_DIRECTIONS_. Each record in the listing below is to be duplicated exactly.

********************

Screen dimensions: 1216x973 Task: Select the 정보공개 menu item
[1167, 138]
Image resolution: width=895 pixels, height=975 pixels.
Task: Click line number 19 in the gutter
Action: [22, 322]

********************

_PROBLEM SOLUTION_.
Screen dimensions: 1216x973 Task: Select the 정보공개 menu item
[1167, 138]
Image resolution: width=895 pixels, height=975 pixels.
Task: Click line number 19 in the gutter
Action: [22, 322]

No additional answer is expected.